Start of Block
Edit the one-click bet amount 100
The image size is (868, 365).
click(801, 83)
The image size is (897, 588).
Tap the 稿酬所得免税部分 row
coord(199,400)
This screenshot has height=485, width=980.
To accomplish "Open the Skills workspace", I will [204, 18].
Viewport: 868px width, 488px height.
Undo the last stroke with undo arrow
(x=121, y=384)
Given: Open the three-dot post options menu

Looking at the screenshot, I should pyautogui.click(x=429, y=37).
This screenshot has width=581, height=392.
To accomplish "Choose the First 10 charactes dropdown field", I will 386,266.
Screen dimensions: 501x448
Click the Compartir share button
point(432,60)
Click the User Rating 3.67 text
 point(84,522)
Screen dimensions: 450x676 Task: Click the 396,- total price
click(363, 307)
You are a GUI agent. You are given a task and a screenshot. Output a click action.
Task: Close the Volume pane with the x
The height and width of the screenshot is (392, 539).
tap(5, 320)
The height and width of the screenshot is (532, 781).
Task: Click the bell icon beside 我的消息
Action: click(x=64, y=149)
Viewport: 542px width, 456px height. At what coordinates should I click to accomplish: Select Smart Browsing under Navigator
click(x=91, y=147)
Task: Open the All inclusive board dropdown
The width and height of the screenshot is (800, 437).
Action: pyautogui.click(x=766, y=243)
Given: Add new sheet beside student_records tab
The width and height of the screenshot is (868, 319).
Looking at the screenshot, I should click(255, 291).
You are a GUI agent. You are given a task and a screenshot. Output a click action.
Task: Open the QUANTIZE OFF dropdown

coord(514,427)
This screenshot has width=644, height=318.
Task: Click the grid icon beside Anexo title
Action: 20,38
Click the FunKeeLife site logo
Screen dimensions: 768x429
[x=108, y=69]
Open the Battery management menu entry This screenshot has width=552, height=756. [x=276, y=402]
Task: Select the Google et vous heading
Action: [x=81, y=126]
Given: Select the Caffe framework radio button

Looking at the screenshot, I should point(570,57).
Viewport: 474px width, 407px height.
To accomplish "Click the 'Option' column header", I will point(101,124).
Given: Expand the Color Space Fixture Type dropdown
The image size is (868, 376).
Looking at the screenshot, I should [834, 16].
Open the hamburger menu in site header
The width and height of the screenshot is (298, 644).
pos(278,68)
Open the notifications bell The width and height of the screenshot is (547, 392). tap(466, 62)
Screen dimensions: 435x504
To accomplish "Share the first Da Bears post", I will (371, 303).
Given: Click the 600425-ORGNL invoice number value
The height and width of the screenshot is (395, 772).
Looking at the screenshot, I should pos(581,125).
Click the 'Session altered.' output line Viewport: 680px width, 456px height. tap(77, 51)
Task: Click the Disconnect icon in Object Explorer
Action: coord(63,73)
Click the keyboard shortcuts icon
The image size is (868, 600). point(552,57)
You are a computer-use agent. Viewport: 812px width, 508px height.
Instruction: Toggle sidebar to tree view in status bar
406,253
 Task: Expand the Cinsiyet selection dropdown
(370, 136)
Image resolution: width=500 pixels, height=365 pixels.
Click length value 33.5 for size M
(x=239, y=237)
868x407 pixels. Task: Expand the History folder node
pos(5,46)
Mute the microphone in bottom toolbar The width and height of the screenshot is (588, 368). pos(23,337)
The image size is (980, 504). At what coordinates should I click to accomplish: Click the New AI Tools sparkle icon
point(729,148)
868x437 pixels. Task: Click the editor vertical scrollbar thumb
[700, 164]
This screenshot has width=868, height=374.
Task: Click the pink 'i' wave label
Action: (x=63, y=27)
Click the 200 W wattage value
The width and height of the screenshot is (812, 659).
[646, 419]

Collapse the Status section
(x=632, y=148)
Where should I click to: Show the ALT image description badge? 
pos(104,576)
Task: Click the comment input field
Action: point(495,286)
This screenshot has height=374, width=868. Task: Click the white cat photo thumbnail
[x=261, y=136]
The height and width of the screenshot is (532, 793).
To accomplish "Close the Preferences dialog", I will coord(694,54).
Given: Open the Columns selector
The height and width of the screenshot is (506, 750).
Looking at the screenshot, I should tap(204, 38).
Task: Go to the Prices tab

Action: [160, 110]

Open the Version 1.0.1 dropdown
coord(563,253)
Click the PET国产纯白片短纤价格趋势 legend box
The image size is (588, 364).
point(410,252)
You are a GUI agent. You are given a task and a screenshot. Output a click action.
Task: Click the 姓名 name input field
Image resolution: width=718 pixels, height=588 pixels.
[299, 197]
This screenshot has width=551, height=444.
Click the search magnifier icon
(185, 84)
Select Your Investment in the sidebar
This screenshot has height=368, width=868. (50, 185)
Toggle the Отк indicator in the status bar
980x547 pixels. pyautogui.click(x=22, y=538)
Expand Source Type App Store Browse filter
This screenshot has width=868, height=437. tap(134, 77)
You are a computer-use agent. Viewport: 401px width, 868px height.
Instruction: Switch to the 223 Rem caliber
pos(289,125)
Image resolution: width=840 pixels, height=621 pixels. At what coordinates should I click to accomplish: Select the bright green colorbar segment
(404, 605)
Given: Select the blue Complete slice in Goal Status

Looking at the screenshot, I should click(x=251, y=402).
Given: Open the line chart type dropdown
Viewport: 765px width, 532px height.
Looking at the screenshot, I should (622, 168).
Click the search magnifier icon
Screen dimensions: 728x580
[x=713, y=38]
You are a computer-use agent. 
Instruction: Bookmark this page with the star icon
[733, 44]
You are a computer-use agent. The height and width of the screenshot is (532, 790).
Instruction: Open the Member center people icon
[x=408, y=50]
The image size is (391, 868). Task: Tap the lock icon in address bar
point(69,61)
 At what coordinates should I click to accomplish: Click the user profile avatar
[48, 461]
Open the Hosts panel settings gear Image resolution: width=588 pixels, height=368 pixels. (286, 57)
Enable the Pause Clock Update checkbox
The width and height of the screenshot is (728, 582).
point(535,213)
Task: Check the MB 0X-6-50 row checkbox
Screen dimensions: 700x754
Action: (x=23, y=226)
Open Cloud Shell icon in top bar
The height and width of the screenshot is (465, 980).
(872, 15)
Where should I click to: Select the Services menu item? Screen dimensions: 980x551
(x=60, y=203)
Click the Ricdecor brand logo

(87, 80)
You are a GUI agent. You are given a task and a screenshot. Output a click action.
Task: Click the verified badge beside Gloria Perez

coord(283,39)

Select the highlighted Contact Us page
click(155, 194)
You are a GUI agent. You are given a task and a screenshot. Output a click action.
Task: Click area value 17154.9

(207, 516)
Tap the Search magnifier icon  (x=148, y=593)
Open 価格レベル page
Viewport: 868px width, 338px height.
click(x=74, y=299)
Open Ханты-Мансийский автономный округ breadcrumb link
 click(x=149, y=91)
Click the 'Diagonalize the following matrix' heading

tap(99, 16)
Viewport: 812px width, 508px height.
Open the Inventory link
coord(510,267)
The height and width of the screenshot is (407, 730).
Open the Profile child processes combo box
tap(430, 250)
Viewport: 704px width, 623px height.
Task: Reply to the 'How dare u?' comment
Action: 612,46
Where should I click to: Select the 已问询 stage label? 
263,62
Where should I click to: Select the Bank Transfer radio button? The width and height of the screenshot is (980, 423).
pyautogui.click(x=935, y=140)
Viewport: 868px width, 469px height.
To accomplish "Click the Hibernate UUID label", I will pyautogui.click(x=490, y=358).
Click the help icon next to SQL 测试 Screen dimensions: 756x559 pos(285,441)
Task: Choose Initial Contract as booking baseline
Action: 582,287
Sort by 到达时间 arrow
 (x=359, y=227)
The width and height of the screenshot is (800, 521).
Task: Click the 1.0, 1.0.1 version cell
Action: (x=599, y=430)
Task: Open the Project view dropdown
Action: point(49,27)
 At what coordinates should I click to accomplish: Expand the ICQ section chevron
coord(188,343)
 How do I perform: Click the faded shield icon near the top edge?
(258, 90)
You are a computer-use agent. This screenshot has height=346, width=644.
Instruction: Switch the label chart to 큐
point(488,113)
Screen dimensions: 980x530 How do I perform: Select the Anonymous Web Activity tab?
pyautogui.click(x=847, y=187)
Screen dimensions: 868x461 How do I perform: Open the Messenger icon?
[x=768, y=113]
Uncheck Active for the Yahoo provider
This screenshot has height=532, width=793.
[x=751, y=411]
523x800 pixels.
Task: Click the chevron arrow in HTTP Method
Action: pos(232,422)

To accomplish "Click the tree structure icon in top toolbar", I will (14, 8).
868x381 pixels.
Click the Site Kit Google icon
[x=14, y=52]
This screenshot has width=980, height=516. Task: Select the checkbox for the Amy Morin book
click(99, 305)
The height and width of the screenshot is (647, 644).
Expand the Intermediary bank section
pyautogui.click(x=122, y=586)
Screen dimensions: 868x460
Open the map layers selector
End of Block
Among the lines above, count those that include the word "toolbar". Give only the result.

2